• **What you will do**
Copy out, unchanged, everything in the data below from the line containing "At what coordinates" down to the line containing "[x=353, y=462]", including both of those lines.

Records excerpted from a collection
◇ ◇ ◇ ◇ ◇
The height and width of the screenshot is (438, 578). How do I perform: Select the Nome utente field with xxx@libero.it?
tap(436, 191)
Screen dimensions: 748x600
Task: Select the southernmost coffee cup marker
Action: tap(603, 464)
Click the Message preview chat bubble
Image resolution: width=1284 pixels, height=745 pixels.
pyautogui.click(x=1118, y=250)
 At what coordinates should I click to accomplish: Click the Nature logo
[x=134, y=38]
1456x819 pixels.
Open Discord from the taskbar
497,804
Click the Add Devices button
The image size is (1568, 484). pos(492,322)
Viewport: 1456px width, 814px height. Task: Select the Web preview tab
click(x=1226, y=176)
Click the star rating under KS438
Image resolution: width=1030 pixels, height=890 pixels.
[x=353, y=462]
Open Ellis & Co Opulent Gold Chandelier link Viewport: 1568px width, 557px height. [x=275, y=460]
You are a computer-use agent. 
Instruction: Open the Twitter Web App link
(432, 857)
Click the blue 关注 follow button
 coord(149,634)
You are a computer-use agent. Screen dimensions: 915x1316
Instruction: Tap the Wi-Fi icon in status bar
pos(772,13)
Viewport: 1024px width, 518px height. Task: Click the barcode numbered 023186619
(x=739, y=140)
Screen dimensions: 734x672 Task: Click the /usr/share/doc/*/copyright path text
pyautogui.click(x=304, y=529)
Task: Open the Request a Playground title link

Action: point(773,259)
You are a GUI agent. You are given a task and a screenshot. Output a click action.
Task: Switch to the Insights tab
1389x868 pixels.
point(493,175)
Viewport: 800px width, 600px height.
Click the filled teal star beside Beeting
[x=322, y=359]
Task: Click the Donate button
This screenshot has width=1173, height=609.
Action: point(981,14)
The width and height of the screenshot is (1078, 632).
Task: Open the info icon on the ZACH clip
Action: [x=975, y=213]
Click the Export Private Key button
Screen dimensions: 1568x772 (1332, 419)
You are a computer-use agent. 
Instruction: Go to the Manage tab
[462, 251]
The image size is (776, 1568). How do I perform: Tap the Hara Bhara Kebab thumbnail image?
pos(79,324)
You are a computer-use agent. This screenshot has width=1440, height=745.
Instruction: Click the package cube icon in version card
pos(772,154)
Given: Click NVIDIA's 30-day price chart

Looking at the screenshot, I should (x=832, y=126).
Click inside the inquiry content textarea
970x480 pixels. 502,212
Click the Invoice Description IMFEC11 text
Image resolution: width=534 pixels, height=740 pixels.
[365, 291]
◇ ◇ ◇ ◇ ◇
• **Solution to the problem**
 At what coordinates should I click to accomplish: Click the Nature logo
[x=134, y=38]
1456x819 pixels.
Open Discord from the taskbar
497,804
Click the Add Devices button
The image size is (1568, 484). pos(492,322)
Viewport: 1456px width, 814px height. Task: Select the Web preview tab
click(x=1226, y=176)
Click the star rating under KS438
Image resolution: width=1030 pixels, height=890 pixels.
[x=353, y=462]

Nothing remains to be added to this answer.